AIM: Quote the lines of the listing from the line containing "Task: Click the SIGN IN button" to the line containing "This screenshot has height=960, width=1600.", both included, and nothing else.

----- GIVEN INFORMATION

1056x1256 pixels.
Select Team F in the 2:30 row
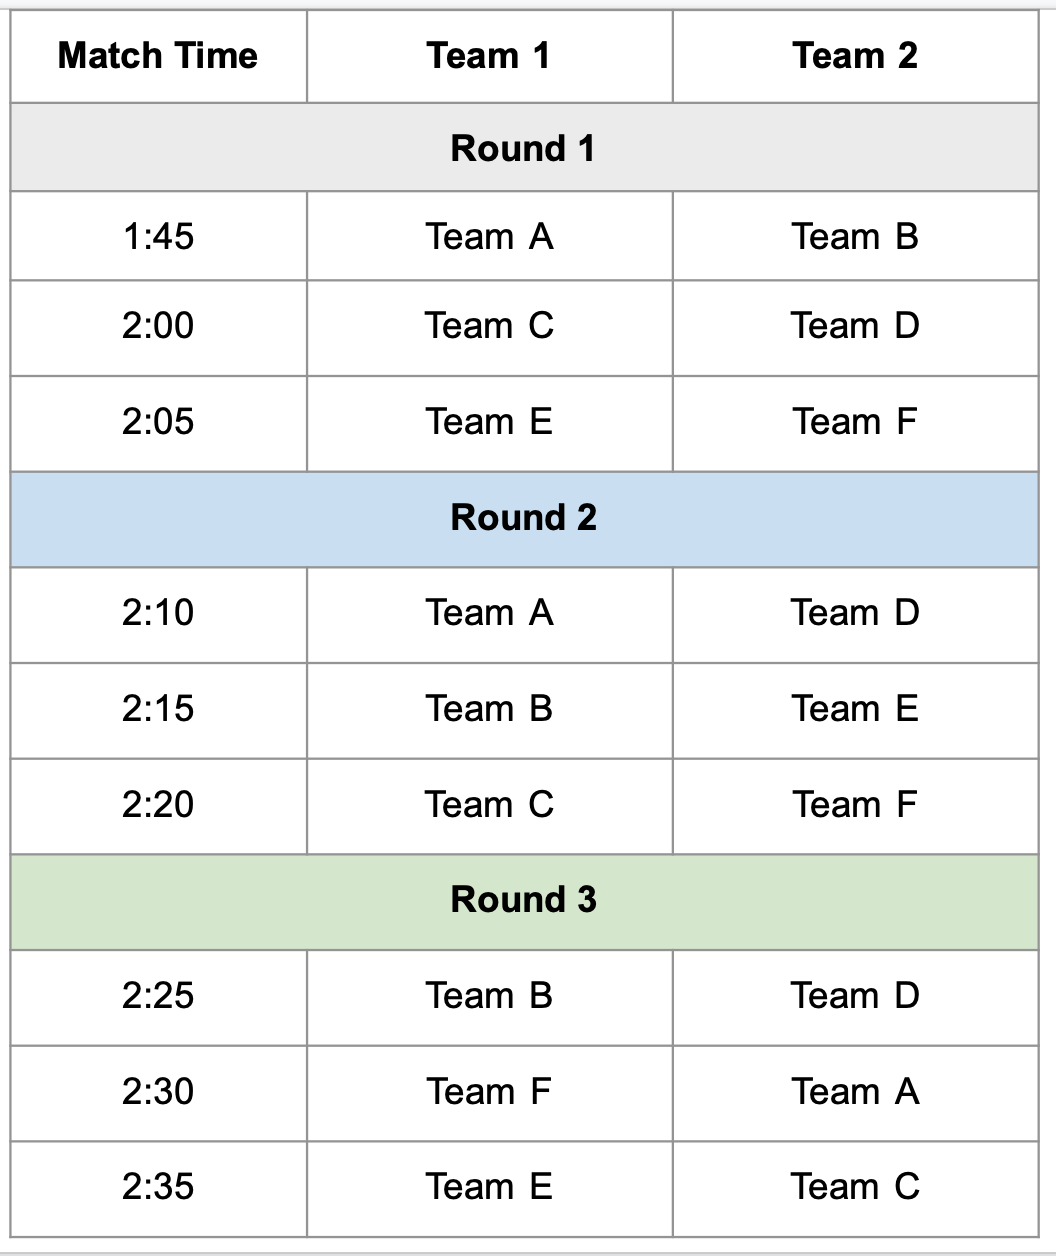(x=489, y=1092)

----------
----- GIVEN INFORMATION

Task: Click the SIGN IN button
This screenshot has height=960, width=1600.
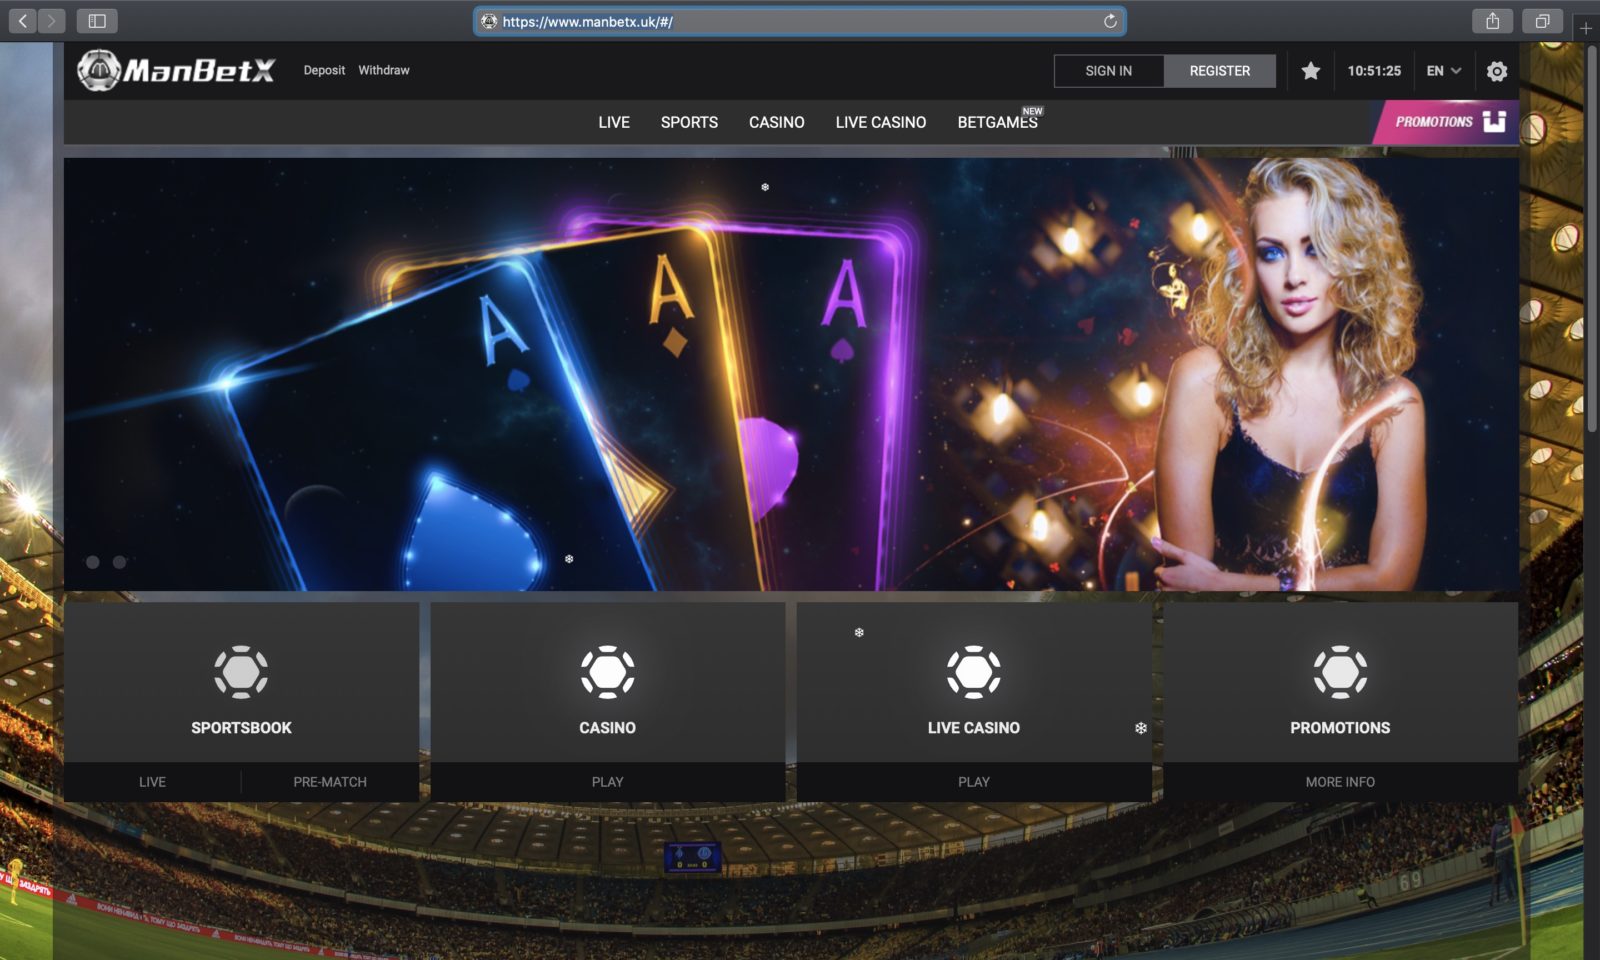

----------
----- GIVEN INFORMATION

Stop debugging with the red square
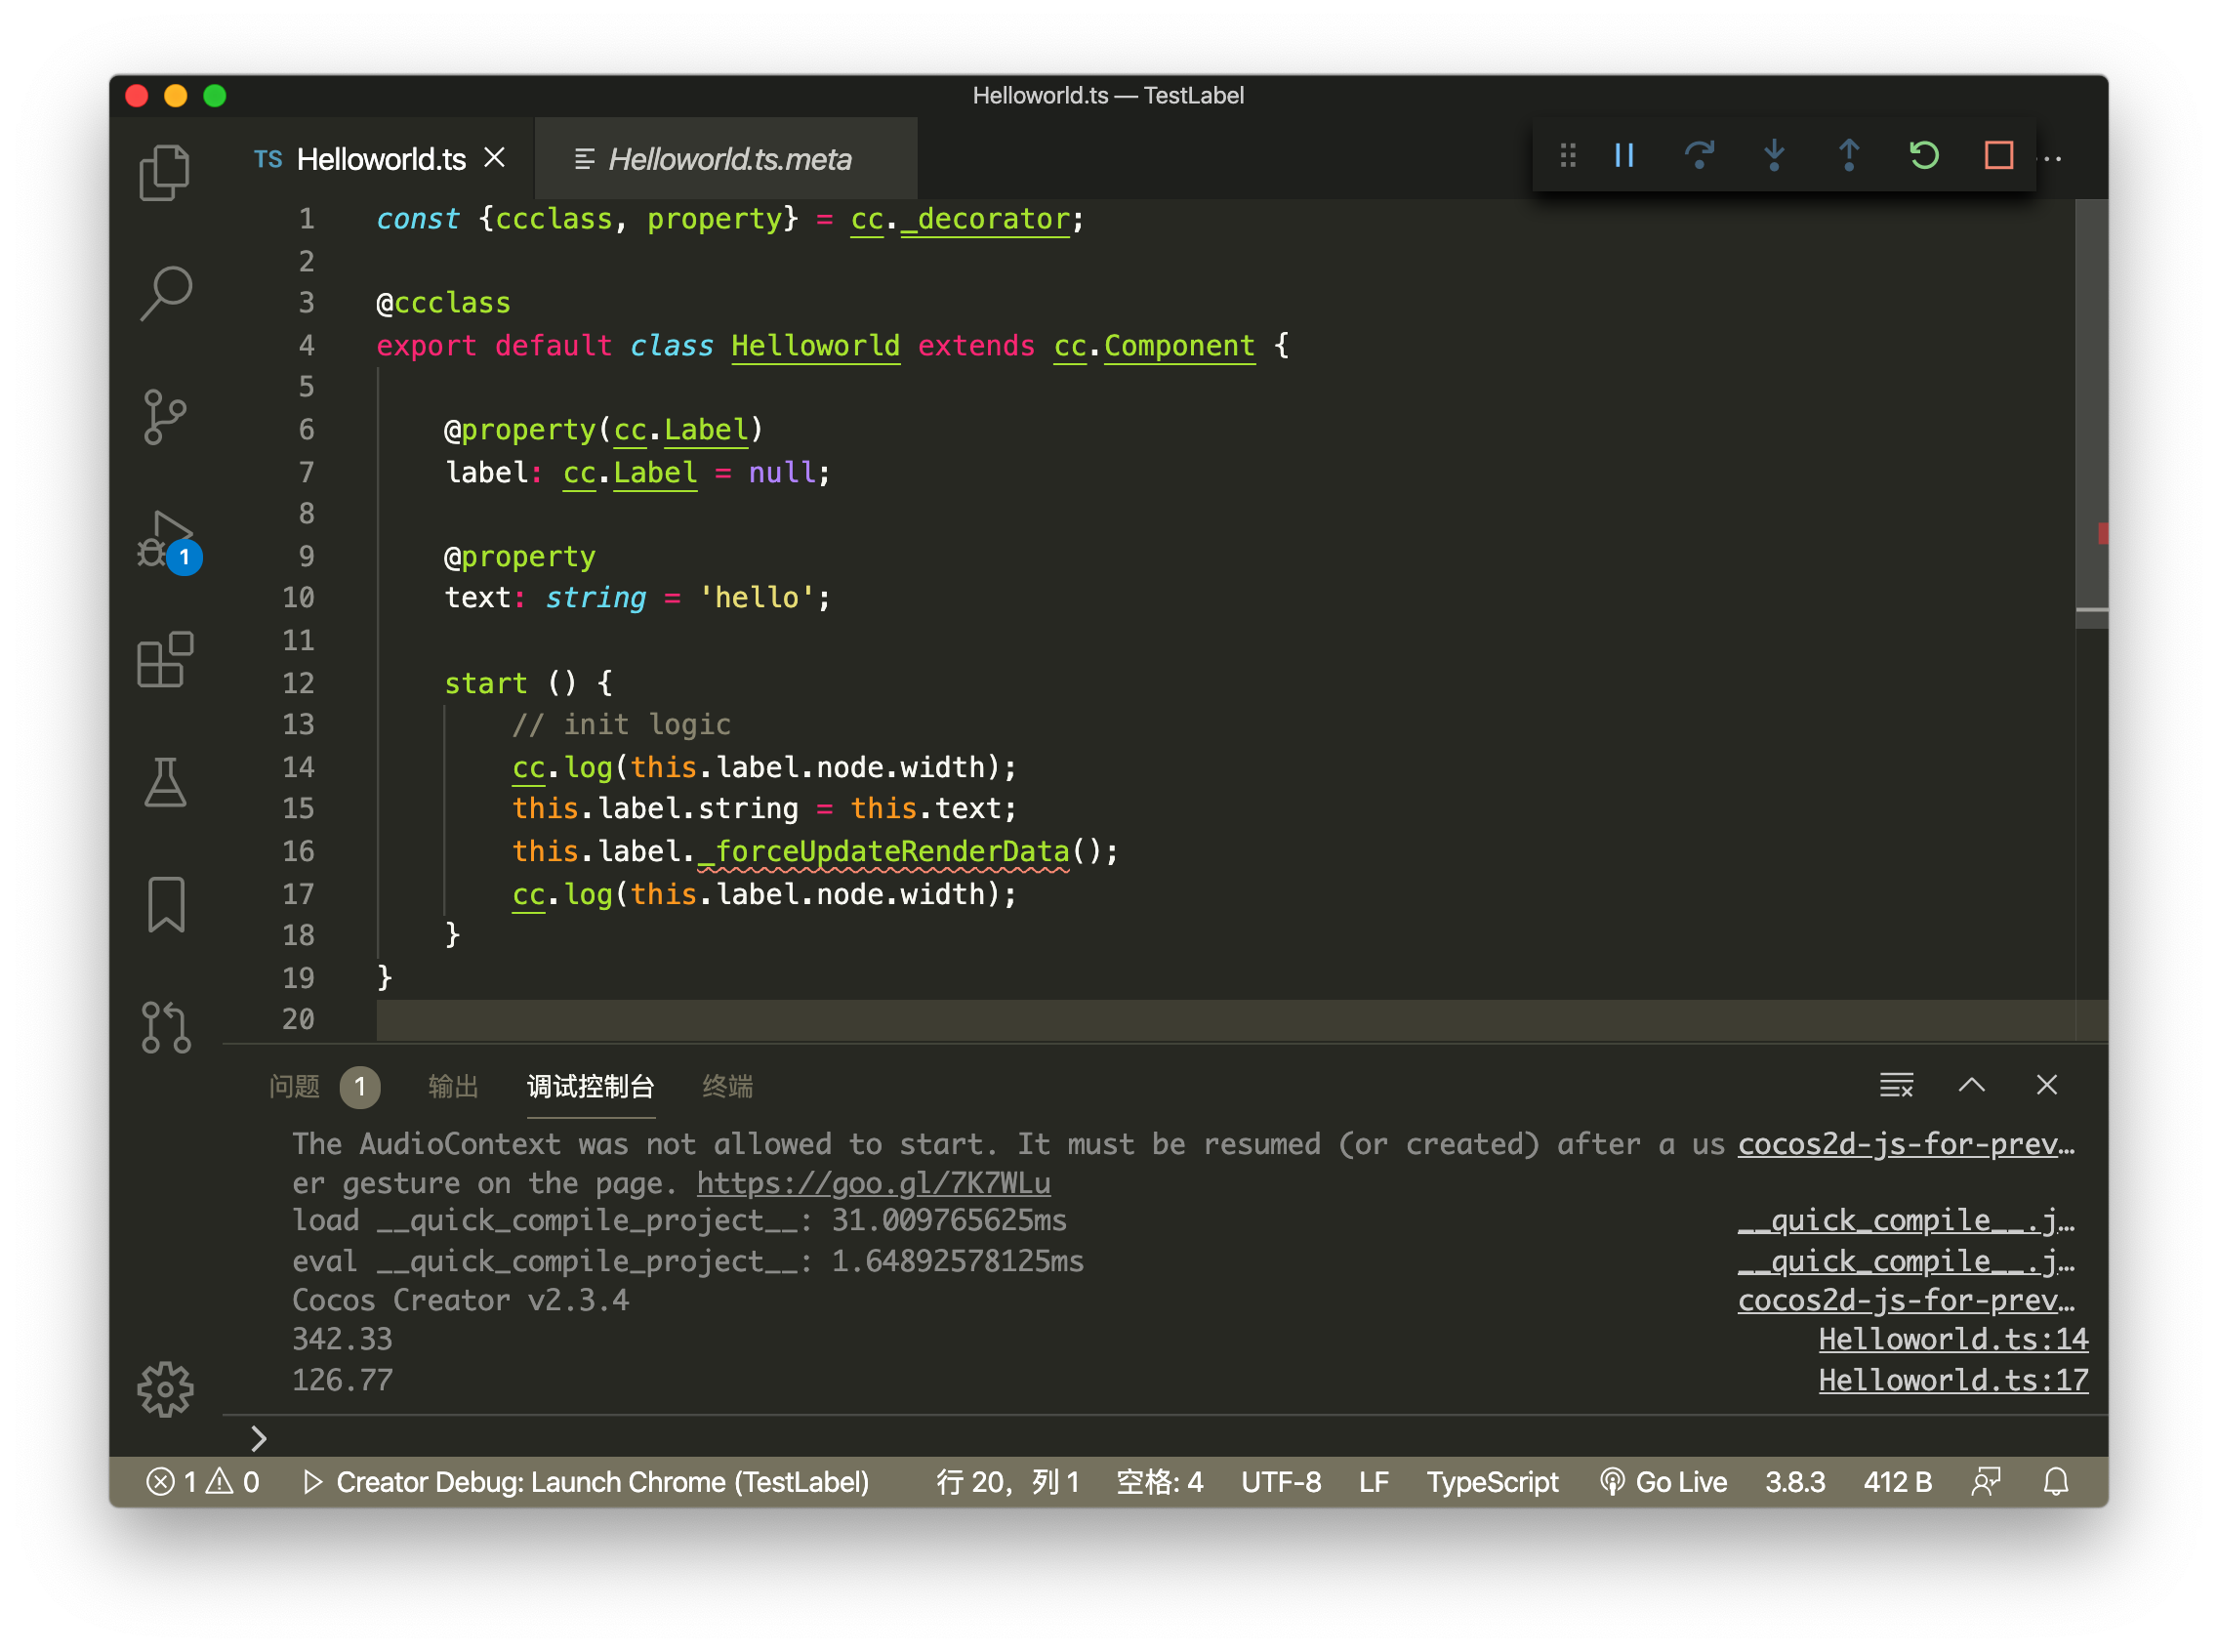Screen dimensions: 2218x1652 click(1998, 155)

----------

RESULT:
Task: Click the SIGN IN button
This screenshot has height=960, width=1600.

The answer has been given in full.